Roststellen richtig behandeln

  • Abend, ich habe vor kurzem die Heckklappe meines E39 Entrostet und dann Teillackiert.

    Hat danach noch großflächiger gegammelt als davor.

    Vorgehen war folgendes:

    -Rostellen mit Wasser und Drahtbürste ordentlich ausbürsten

    -mit Exzenter glatt schleifen

    -gründlich mit Wasser reinigen

    -trocknen

    -Rostumwandler 24h einwirken

    -mit Wasser abspülen

    -reinigen mit silikonentferner

    -Epoxygrundierung

    -Lackierung


    Ich verstehe nicht wie das wieder nach kürzester Zeit gammeln kann. Selbst am Unterboden ist es mit gleichem Vorgehen durch die 3in1 Brantho Schicht wieder gegammelt. Habe dort das brantho direkt auf den Rostumwandler gestrichen.


    Bin da jetzt leider ratlos.


    Viele Grüße Juri

  • Ich würde keinen Rostumwandler benutzen, ich glaube das tut hier fast niemand.

    Habe selber entweder BOB Rostversiegelung oder Owatrol Öl benutzt.

    Oder 3in1 oder Nitrofest direkt auf Restrost angewendet.


    Hast Du mit rotierenden Drahtbürsten gearbeitet?

  • Ich schwöre auf Pelox als Rostumwandler


    Wo ne Drahtbürste rotiert, muss im Anschluss Schmirgelpapier schwingen, sonst hält kommender Aufbau wenig - musste ich schmerzlich lernen.


    Ich hatte "zuletzt": Grob Entrostet - Pelox - entrostet mit Rotation - Pelox - Zinklamellen Spray - Grundierung (Glaube es war Brantho 3 in 1) - dann Lack in mehrern Schichten


    Fahre damit bisher gut, mache das eben so ähnlich auch am Capri.

  • Die Zopfbürste poliert den Rost hervorragend und schafft Hohlräume, in denen es wunderbar weiter rostet. Außerdem hält ein Rostschutz da drauf nur bedingt. Es müssen alle Placken durchweg entfernt werden. Wasser ist dabei nicht Dein Freund.

    Rostumwandler ist Säure. Erstes Manko, weil es den Rost fördert, wenn es nicht vollständig neutralisiert wird.

    Das macht man mit Wasser. Zweites Manko, weil auch Wasser den Rost fördert.

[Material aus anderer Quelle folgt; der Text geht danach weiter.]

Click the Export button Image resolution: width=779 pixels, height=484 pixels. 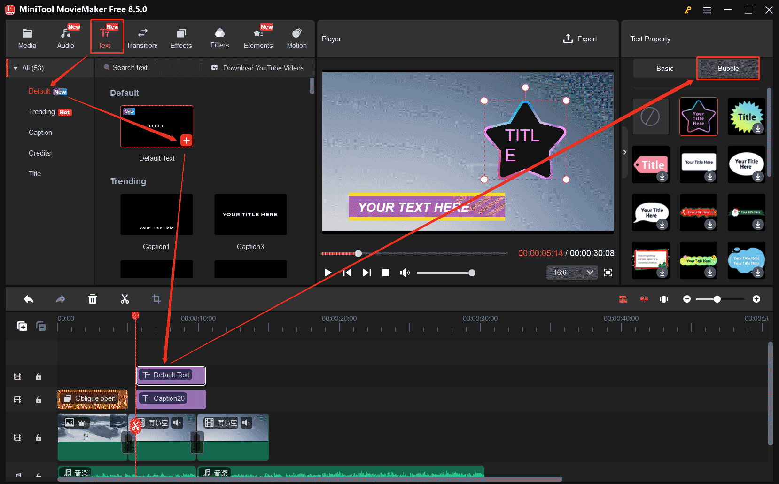[580, 39]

    Drahtbürste, gleich welche, entfernt Rost wirklich nur oberflächlich. Danach haftet die Grundierung nicht mehr so gut. Meint die Grundierung wird schnell unterrostet.

  • Wenn du die rotierende Drahtbürste verwendet hast, ist wie die Vorredner bereits bemerkt haben der Rost im Bauteil eingeschlossen. Das wirst du nie wieder los, betroffenes Blech austrennen und neues Blech einschweißen wird langfristig die einzige Lösung sein.

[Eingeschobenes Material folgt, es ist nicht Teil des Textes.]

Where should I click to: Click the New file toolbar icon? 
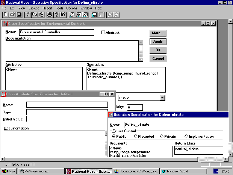click(x=6, y=15)
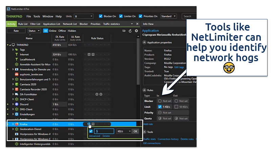Click the auphonic_leveler.exe icon

[x=17, y=74]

  • Bob Rostveriegelung, vor 30 + Jahren, allerdings habe ich die Kanten seinerzeit Sand gestrahlt, wobei der Kompressor den ich seinerzeit hatte mehr gepustet als gestrahlt hat.

  • meine bewährte Methode ist:


    1. Fläche mit CSD Scheibe blank machen

    2. hartnäckige Roststellen Sandstrahlen (z.B. mit Glasgranulat)

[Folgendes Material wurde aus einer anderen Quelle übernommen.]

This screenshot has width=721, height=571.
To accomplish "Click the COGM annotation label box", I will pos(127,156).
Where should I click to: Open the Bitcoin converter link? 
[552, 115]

    3. Mit Phosphorsäure behandeln (z.B. Pelox)

    4. mit klarem Wasser gründlich neutralisieren

    5. nach dem Trocknen Lackaufbau mit 2K EP Primer als Basis


    Ich muss aber zugeben, dass ich den Aufwand nur betreibe, wenn ich wirklich sicher gehen will.

  • Ich würde keinen Rostumwandler benutzen, ich glaube das tut hier fast niemand.

    Habe selber entweder BOB Rostversiegelung oder Owatrol Öl benutzt.

    Oder 3in1 oder Nitrofest direkt auf Restrost angewendet.


    Hast Du mit rotierenden Drahtbürsten gearbeitet?

    Ja rotierend. Vielen Dank für eure Infos. Das motiviert mich es nochmal zu probieren.

  • Wie schon gesagt, wenn man den Rost mit der rotierenden Bürste „einmassiert“ hat man schon verloren, egal was man danach macht.

  • Auf einem einfachen Stück Blech funktioniert meiner Erfahrung nach selbst die Drahtbürstenmethode .

    Wenn ich " Heckklappe" lese kann ich mir lebhaft vorstellen was damit gemeint ist .....mit Sicherheit der Falz an der tiefsten Stelle . Da bringt es generell wenig den Rost von aussen zu behandeln, denn der Gammel breitet sich immer wieder von der Ursprungsstelle aus , und der sitzt innen.